Receita Federal formaliza IA e eleva rigor de dados fiscais

Receita federal formaliza ia e eleva rigor de dados fiscais

Publicada em 5 de fevereiro de 2026, a Portaria RFB nº 647 oficializa a Política de Inteligência Artificial da Receita Federal e estabelece regras para todo o ciclo de vida dos sistemas de IA aplicados à fiscalização, arrecadação e atendimento ao contribuinte. O texto define princípios de transparência, segurança e supervisão humana, indicando um novo patamar de governança tecnológica no Fisco.

Norma consolida governança de IA na administração tributária

Embora a Receita Federal já utilizasse tecnologias avançadas para cruzamento de dados, a nova portaria formaliza diretrizes que passam a nortear o desenvolvimento, a operação, o monitoramento e a eventual descontinuação de cada solução de Inteligência Artificial. Os dispositivos também impõem cuidados com proteção de dados, rastreabilidade, mitigação de vieses e respeito aos direitos fundamentais, alinhando o órgão às boas práticas internacionais.

O texto reforça que todas as iniciativas tecnológicas deverão seguir parâmetros de responsabilidade e de governança pública, assegurando que eventuais ganhos de eficiência não comprometam garantias já previstas na legislação tributária brasileira.

Fiscalização baseada em evidências e seleção de riscos

Com modelos capazes de analisar milhões de registros simultaneamente, a Receita Federal tende a identificar padrões, inconsistências e situações de maior risco com mais velocidade. Isso possibilita direcionar recursos de auditoria para casos com indícios concretos de irregularidades, reduzindo ações aleatórias e acelerando a resolução de processos.

O órgão ressalta, contudo, que a publicação da portaria não implica aumento automático de fiscalizações. O impacto se concentra na forma como elas serão conduzidas, privilegiando análises fundamentadas em dados e evidências.

Supervisão humana permanece obrigatória

Um dos pilares da Portaria RFB nº 647 é a exigência de decisão humana em quaisquer atos que gerem efeitos relevantes para o contribuinte. A Inteligência Artificial poderá sugerir classificações de risco e apresentar subsídios, mas a palavra final continuará a cargo dos servidores públicos. A medida busca garantir transparência, responsabilização e aderência às normas vigentes.

Impacto direto para empresas e profissionais da contabilidade

Na visão de especialistas, a consolidação da política de IA reforça um cenário em que a qualidade das informações fiscais se torna estratégica. Base de dados bem estruturada, conciliações periódicas e governança robusta passam de boa prática a requisito mínimo para evitar questionamentos.

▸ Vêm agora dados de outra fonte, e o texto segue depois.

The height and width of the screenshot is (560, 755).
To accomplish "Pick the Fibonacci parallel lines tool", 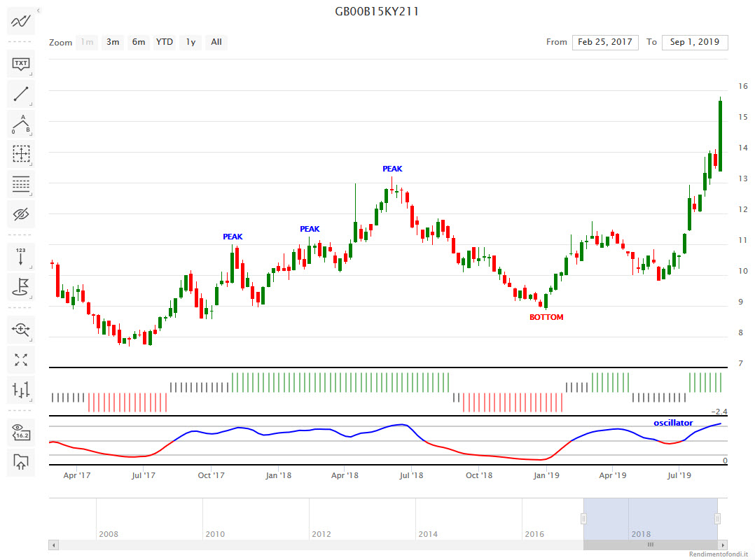I will coord(21,185).
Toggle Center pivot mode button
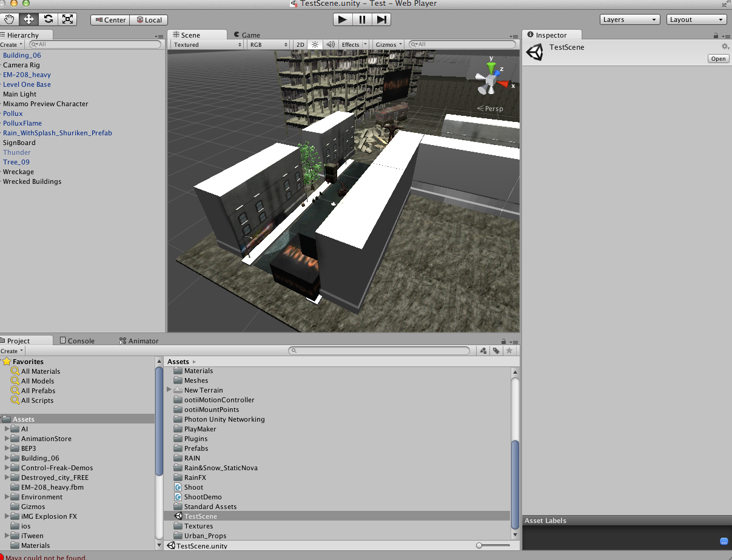 (x=110, y=20)
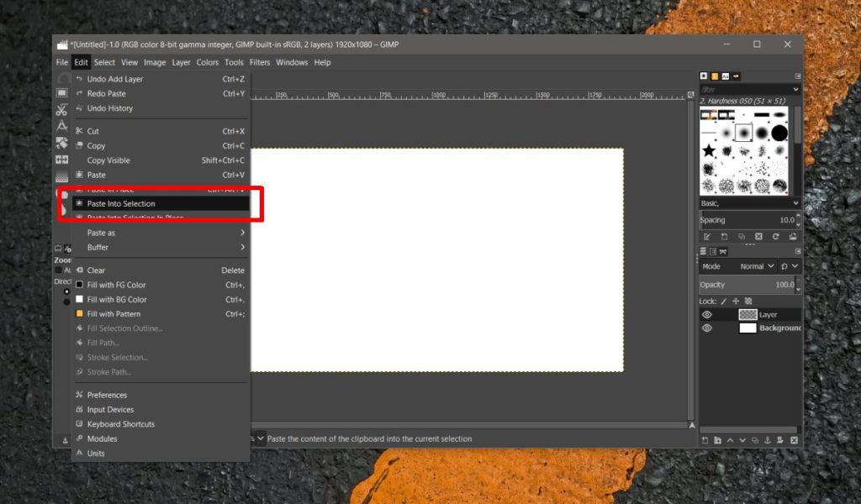This screenshot has height=504, width=861.
Task: Delete the selected layer
Action: pyautogui.click(x=792, y=440)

O contador Cleiton Celini observa: “A Receita Federal já utilizava ferramentas tecnológicas extremamente avançadas para análise de dados. O grande avanço da Portaria é estabelecer regras claras para a governança da Inteligência Artificial, reforçando princípios como transparência, responsabilidade e supervisão humana. Para as empresas, isso significa que a qualidade das informações enviadas ao Fisco será cada vez mais determinante.”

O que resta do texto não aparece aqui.